● **Exercise directions**
Can you repeat every one of the lines below word for word, leaving out the pictures?

Element and text location data
○ ○ ○

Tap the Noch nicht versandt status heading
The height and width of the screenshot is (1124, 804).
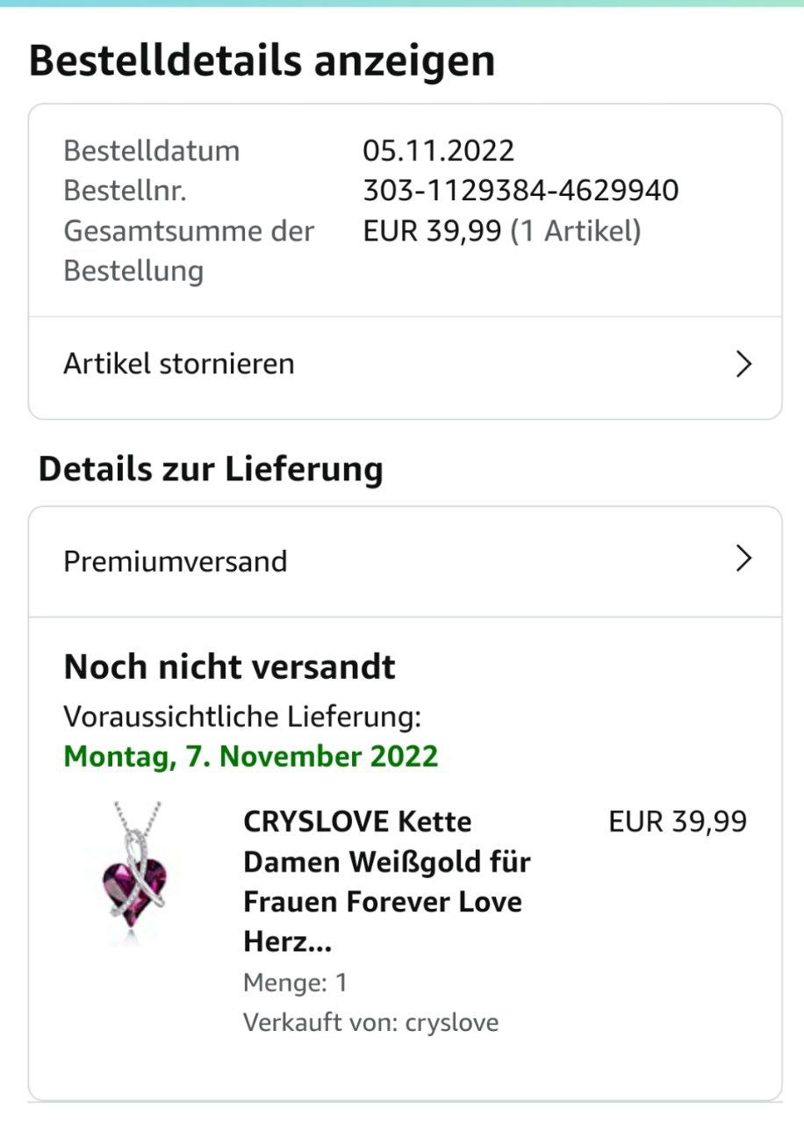229,667
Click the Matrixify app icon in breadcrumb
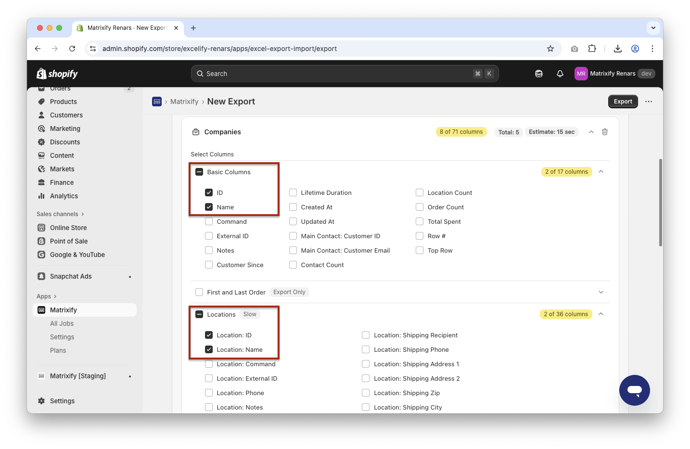 pyautogui.click(x=157, y=102)
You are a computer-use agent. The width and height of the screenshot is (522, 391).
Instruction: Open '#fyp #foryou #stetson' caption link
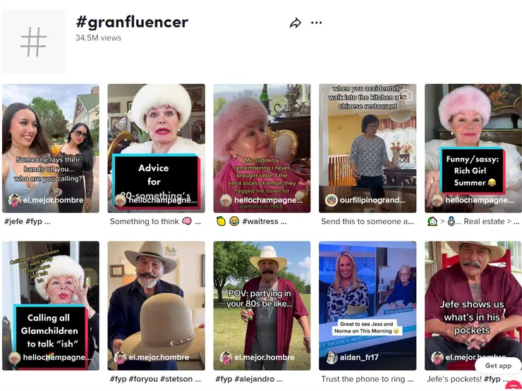(155, 379)
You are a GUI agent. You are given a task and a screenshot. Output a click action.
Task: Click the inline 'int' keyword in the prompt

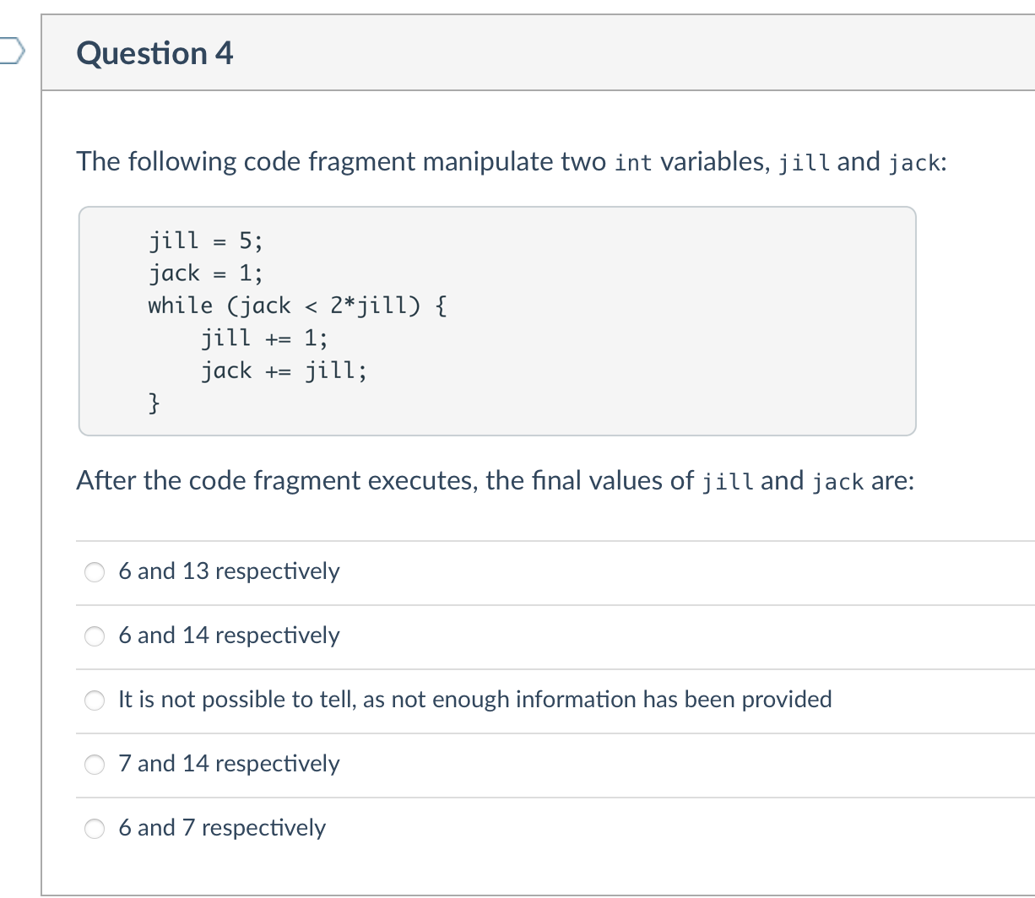coord(633,162)
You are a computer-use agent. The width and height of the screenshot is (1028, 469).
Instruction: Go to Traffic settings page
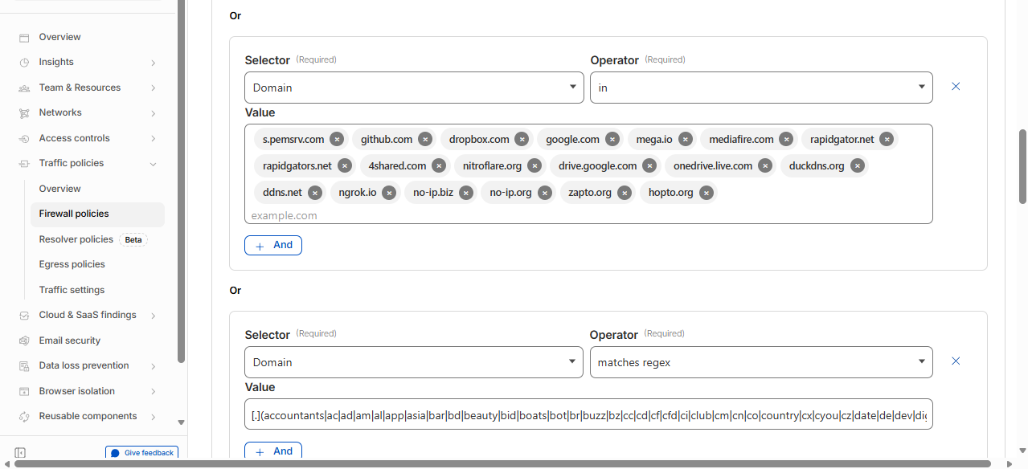point(72,290)
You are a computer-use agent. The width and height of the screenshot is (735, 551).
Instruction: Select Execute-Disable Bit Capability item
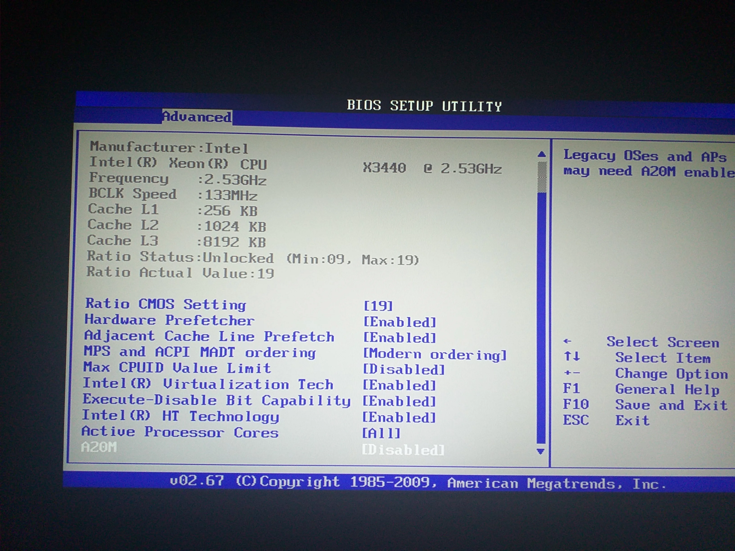pyautogui.click(x=216, y=400)
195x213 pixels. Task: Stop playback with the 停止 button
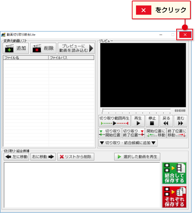point(152,121)
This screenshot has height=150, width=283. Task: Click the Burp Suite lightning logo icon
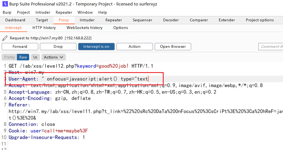tap(5, 4)
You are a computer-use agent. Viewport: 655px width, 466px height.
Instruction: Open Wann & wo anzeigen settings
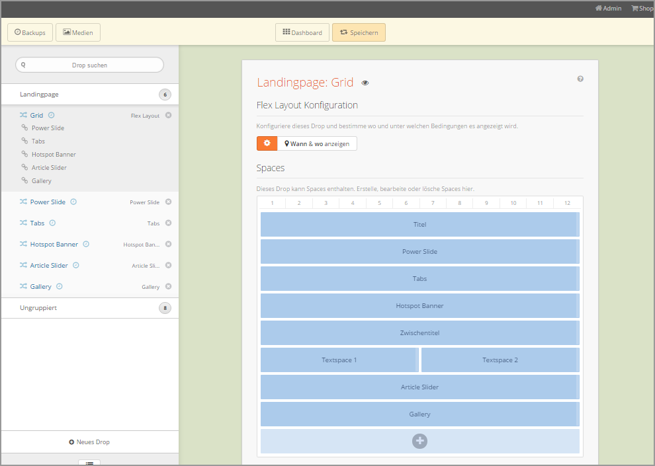[317, 143]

○ ○ ○

● **Solution to this task**
Tap the Noch nicht versandt status heading
The height and width of the screenshot is (1124, 804).
229,667
Click the Matrixify app icon in breadcrumb
 pyautogui.click(x=157, y=102)
You are a computer-use agent. The width and height of the screenshot is (522, 391).
Instruction: Open '#fyp #foryou #stetson' caption link
(155, 379)
You are a GUI agent. You are given a task and a screenshot. Output a click action.
Task: Click the inline 'int' keyword in the prompt

coord(633,162)
You are a computer-use agent. The width and height of the screenshot is (1028, 469).
Instruction: Go to Traffic settings page
point(72,290)
You are a computer-use agent. The width and height of the screenshot is (735, 551).
Instruction: Select Execute-Disable Bit Capability item
pyautogui.click(x=216, y=400)
195x213 pixels. Task: Stop playback with the 停止 button
point(152,121)
This screenshot has height=150, width=283. Task: Click the Burp Suite lightning logo icon
tap(5, 4)
You are a computer-use agent. Viewport: 655px width, 466px height.
Instruction: Open Wann & wo anzeigen settings
[317, 143]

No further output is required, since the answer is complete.